Turn the material from its first line through the line containing "Action: pos(308,457)" into a numbered list, omitting any blank lines.
......
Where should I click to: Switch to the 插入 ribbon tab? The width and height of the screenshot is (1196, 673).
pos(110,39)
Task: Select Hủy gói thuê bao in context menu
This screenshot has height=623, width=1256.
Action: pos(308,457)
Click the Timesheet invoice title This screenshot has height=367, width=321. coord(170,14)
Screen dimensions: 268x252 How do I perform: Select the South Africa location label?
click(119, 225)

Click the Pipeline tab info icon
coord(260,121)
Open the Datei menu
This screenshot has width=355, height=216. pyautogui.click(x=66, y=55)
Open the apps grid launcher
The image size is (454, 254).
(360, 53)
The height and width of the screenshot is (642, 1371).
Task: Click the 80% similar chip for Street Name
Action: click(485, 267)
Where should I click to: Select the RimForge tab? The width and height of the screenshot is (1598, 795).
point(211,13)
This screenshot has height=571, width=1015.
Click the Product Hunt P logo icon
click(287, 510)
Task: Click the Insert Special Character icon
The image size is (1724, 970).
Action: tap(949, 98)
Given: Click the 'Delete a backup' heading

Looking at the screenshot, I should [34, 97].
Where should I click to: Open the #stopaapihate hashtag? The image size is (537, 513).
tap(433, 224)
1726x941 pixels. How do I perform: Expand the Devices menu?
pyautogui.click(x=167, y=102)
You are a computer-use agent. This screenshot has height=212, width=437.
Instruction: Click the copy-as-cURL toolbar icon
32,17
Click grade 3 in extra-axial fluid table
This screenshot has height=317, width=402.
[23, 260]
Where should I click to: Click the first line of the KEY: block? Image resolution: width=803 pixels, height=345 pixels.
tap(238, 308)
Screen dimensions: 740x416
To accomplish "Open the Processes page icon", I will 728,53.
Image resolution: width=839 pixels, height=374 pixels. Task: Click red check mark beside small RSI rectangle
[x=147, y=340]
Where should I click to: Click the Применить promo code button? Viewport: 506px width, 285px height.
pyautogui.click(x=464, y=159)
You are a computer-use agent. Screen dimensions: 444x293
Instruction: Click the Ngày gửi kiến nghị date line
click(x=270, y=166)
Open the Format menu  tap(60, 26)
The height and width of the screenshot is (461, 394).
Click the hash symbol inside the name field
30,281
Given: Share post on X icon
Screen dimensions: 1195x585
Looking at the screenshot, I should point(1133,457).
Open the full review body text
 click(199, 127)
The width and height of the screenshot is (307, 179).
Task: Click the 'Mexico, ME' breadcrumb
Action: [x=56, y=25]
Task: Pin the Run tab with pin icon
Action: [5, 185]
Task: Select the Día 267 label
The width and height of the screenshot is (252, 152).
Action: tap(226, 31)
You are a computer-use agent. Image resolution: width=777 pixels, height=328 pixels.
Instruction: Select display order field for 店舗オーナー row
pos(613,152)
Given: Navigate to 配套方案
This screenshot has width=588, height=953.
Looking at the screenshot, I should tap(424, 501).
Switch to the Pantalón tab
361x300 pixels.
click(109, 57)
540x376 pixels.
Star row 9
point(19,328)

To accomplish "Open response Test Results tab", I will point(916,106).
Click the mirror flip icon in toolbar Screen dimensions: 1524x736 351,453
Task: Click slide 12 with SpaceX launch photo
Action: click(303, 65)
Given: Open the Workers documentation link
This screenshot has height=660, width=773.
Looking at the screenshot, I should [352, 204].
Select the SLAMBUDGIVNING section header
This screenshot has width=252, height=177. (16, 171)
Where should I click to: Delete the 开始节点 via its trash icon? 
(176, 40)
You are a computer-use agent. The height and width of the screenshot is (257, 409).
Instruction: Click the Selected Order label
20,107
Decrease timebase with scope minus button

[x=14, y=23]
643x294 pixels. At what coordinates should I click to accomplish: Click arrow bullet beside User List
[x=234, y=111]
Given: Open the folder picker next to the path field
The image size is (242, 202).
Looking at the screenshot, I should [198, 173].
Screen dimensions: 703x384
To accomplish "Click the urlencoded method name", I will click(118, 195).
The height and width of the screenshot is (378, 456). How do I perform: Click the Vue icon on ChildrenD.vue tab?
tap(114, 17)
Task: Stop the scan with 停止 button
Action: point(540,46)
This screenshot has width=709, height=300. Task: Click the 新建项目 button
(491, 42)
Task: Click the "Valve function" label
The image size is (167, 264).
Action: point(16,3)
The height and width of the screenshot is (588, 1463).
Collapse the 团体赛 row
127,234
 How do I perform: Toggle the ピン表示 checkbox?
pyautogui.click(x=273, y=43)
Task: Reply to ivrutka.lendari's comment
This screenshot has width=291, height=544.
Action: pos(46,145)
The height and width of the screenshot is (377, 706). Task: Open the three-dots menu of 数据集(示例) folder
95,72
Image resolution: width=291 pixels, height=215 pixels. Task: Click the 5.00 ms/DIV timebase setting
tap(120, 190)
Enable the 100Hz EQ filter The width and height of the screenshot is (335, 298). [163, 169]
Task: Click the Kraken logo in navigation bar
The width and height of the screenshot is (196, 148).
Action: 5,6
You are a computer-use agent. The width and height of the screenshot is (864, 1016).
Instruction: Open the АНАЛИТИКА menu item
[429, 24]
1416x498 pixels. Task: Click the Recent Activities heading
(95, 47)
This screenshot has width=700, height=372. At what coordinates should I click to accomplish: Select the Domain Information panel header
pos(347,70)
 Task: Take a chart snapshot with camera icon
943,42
......
## The answer:
1. Where should I click to: Switch to the 插入 ribbon tab? The width and height of the screenshot is (1196, 673).
2. pos(110,39)
3. Task: Select Hủy gói thuê bao in context menu
4. This screenshot has height=623, width=1256.
5. Action: pos(308,457)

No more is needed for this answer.